ALAN PATON - Alan Paton... needs no introduction to Americans. "Cry, the Beloved Country" was published in 1948, and ever since he has been cited as one of the premier South African writers of his time: perhaps of all time.... He is 78 years old now and his voice is slow and deliberate, but the words offer years
of careful thought. He has lived through changes in government, people and publishing, and witnessed the economic growth of his nation. And, perhaps more than any other living South African author, he has chronicled these changes for the world to read.

Andrew Sussman, "Three Writers," Publishers Weekly, 1982

THE NOVEL

Cry, the Beloved Country may be longer remembered than any other novel of 1948, but not because it fits into any pattern of the modern novel. It stands by itself; it creates rather than follows a tradition. It is at once unashamedly innocent and subtly sophisticated. It is a story; it is a prophecy; it is a psalm. It is passionately African, as no book before it had been; it is universal.

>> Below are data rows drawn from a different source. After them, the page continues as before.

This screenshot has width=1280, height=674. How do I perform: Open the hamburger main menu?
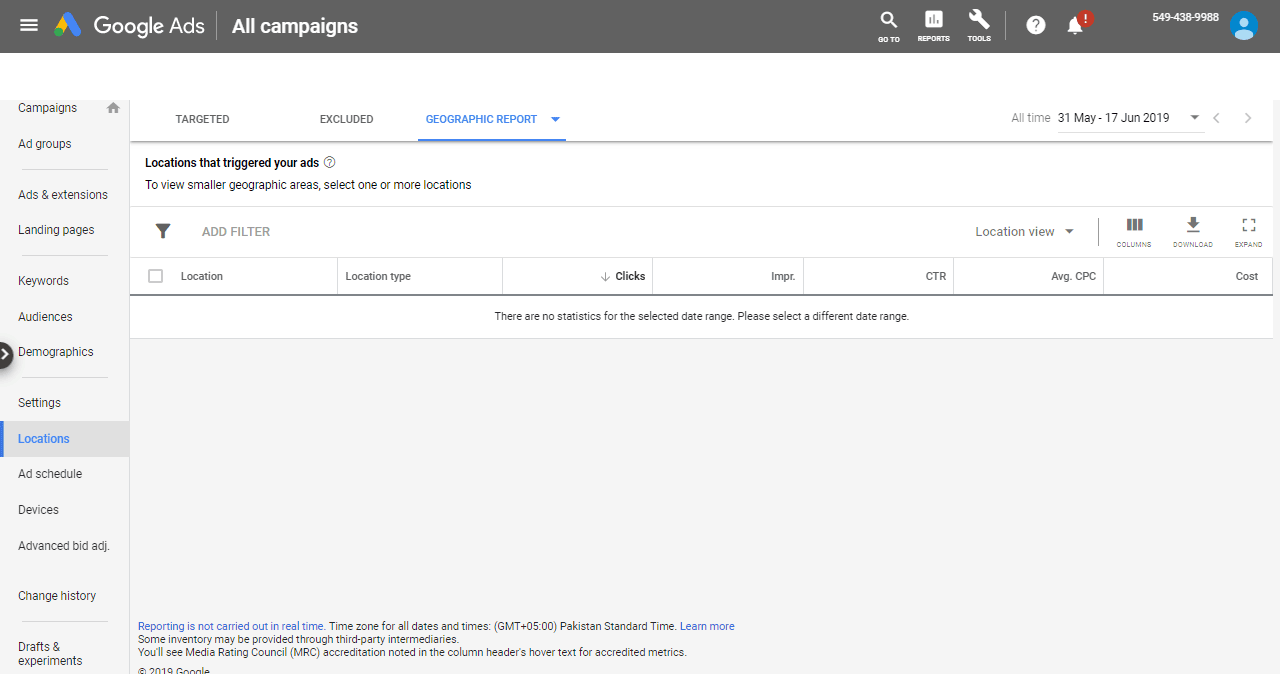pyautogui.click(x=29, y=25)
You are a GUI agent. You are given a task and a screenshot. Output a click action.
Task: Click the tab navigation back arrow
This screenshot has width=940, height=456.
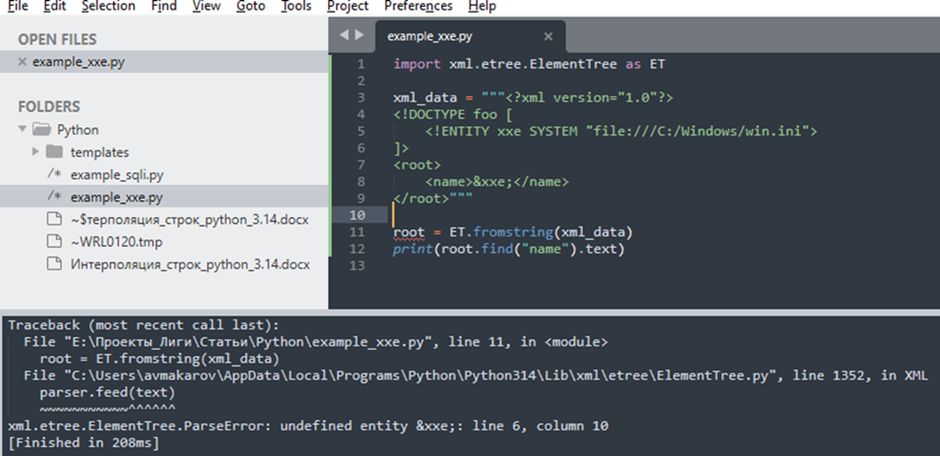point(345,35)
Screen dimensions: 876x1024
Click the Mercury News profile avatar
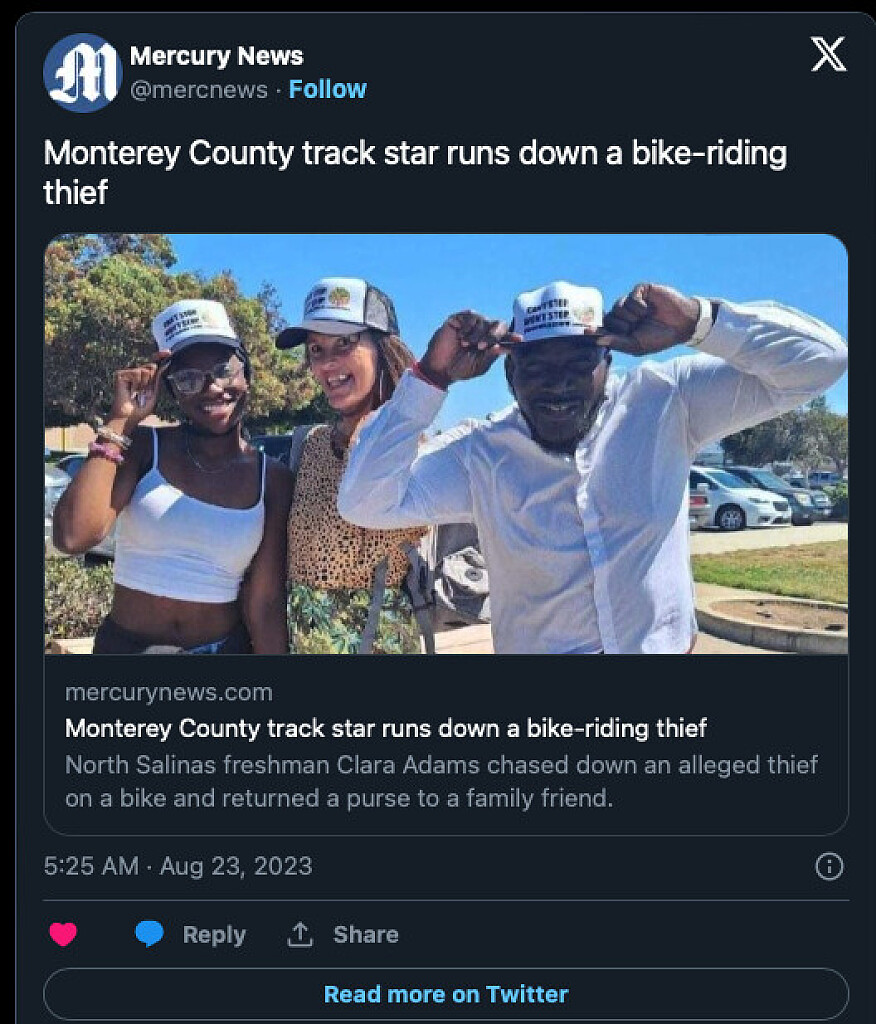(83, 73)
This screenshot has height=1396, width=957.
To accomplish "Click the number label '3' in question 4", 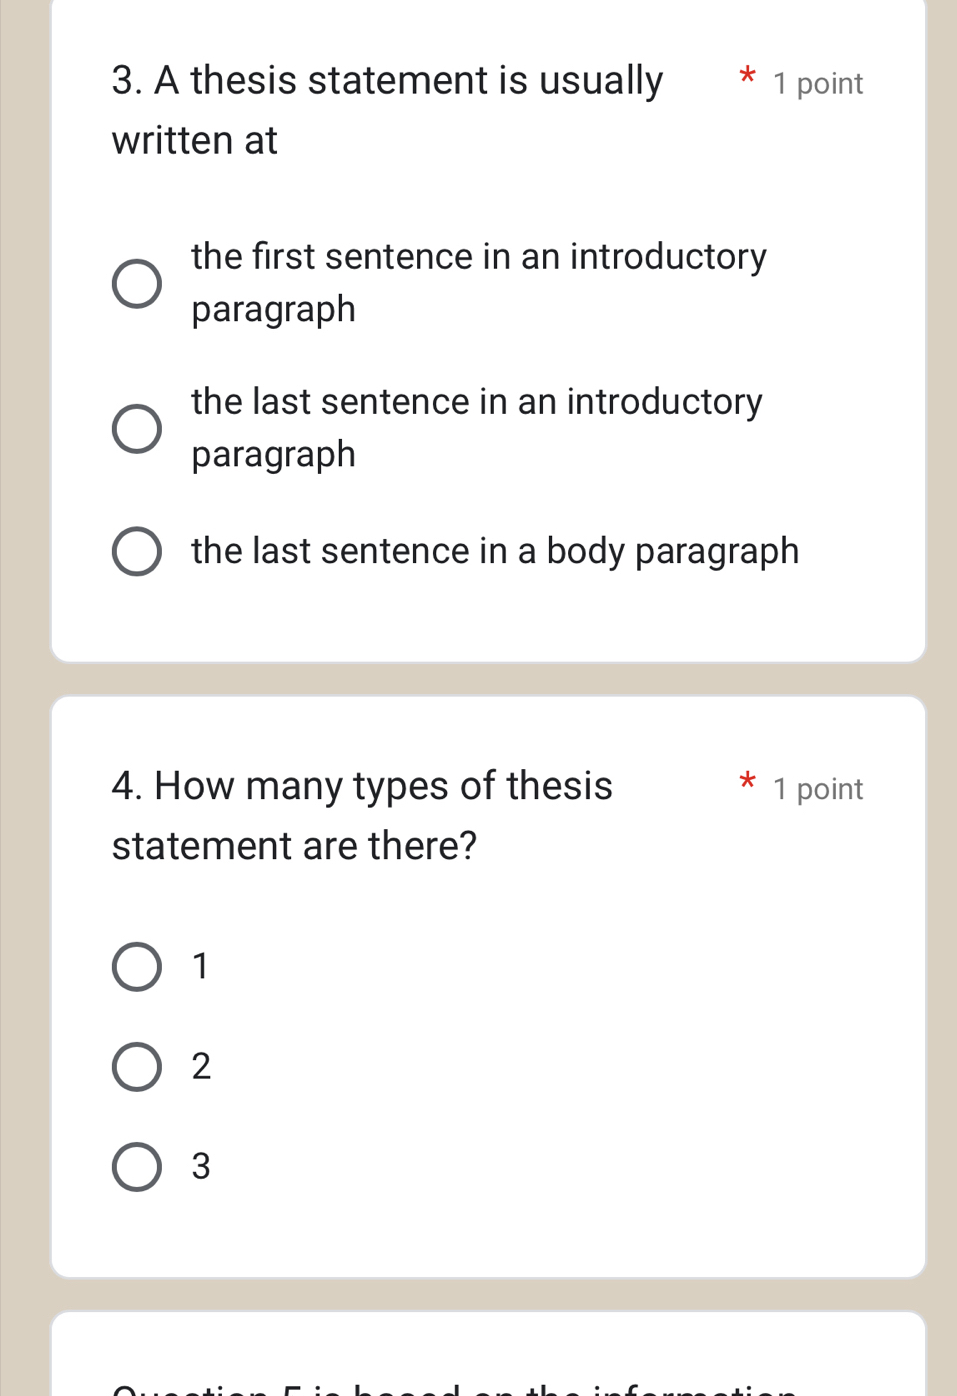I will pyautogui.click(x=201, y=1167).
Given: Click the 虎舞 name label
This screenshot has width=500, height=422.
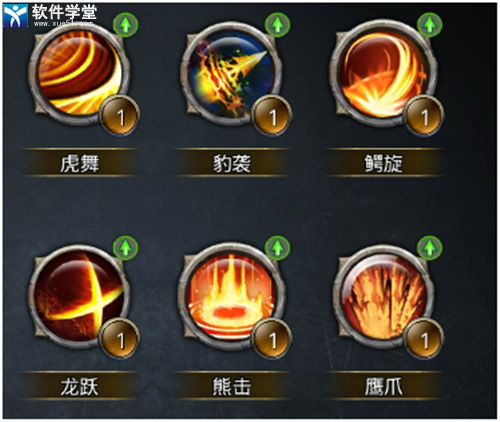Looking at the screenshot, I should tap(80, 163).
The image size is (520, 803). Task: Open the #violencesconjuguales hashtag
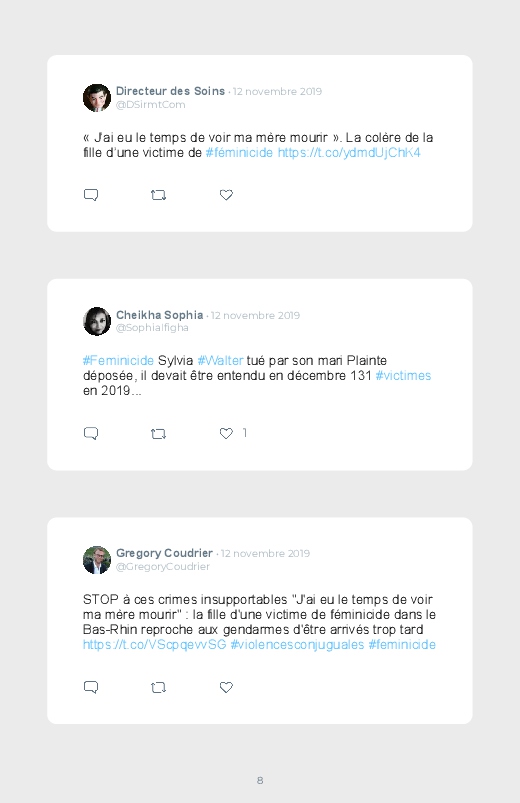point(298,644)
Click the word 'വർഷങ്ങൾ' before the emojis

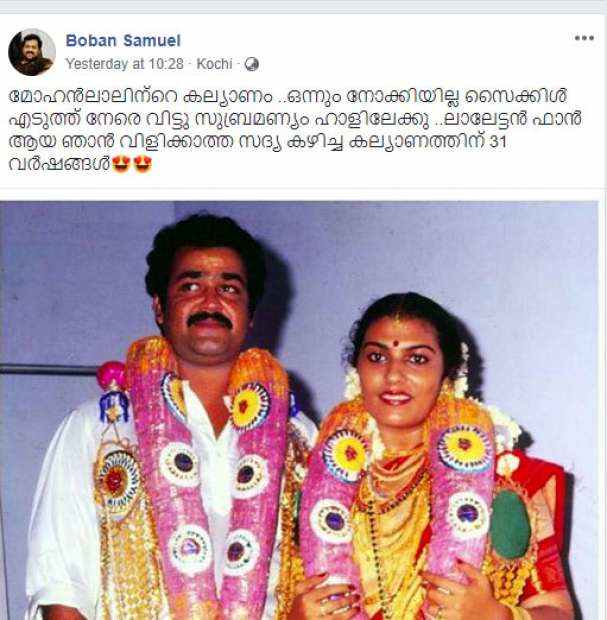[x=59, y=164]
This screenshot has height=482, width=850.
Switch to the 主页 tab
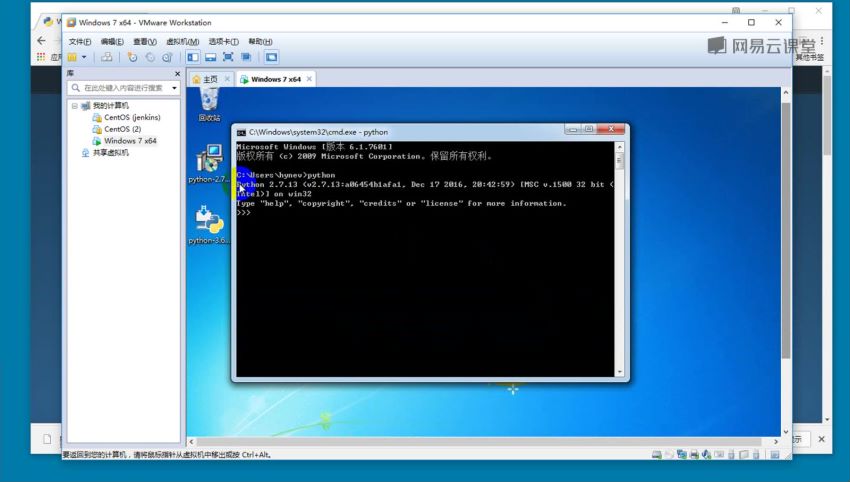click(x=205, y=79)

Lewis Gannett, "Introduction," Cry, the Beloved Country, 1948



INJUSTICE SHOWN WITHOUT VIOLENCE

Cry, the Beloved Country is a great novel, but not because it speaks out against racial intolerance and its bitter effects. Rather the haunting milieu of a civilization choking out its own vitality is evoked naturally and summons our compassion. There are no brutal invectives, no blatant injustices to sear the reader's conscience, no vicious hatred, no righteously unleashed passion. It is a great compliment to Paton's genius that he communicates both a story and a lasting impression without bristling, bitter anger.

F. Charles Rooney, "The 'Message' of Alan Paton," Catholic World, 1961, in Paton's Cry, the Beloved Country: The Novel, The Critics, The Setting, ed. Sheridan Baker, 1968

STEPHEN KUMALO

The mainspring of this unusual book is saintliness. The hero, an old Zulu minister, the Reverend Stephen Kumalo, is a feat of characterization rare in the modern novel: a convincing portrait of a saintly man. Charles J. Rolo, "Reader's Choice," The Atlantic Monthly, 1948, in Paton's Cry, the Beloved Country: The Novel, The Critics, The Setting, ed. Sheridan Baker, 1968

THEME OF THE NOVEL

Paton succeeds to a remarkable degree in portraying a segment of South African life during a brief period immediately following the end of World War II. And he succeeds, to an even more remarkable degree, in endowing this regional portrait with universal significance. He accomplishes this by incorporating into the actualities of South Africa's physical and social setting a fundamental theme of social disintegration and moral restoration. This theme is worked out through two complementary, or counterpointed, actions: Stephen Kumalo's physical search for his son Absalom, and James Jarvis' intellectual search for the spirit of his son Arthur. In each case, the journey, once undertaken, leads to an inner, spiritual awakening. Edward Callan, Alan Paton, 1968

STYLE OF LANGUAGE

[There is] a dominant style associated with the book. This is the pattern of speech with a marked poetic quality accorded to Kumalo and the African characters generally, and also to some extent employed in the lyric passages voiced from outside the action. This quality can be viewed as an artistic re-creation, in English, of the sound and syntax of spoken Zulu. But to be more precise, it is an artistic amalgam: a melting-pot of African and other speech patterns analogous to the tribal melting-pot in industrial Johannesburg. Thus, the language of Cry, the Beloved Country is a poetic invention designed to carry over into English the effects of the sound and idiom of African speech.

At least as many readers were drawn to Cry, the Beloved Country by the freshness of its language and the pleasure of its rhythms as by its insights into social dilemmas and complex relations among races. In contrast to the commonplace language of journalism they found Paton's language fresh and lively.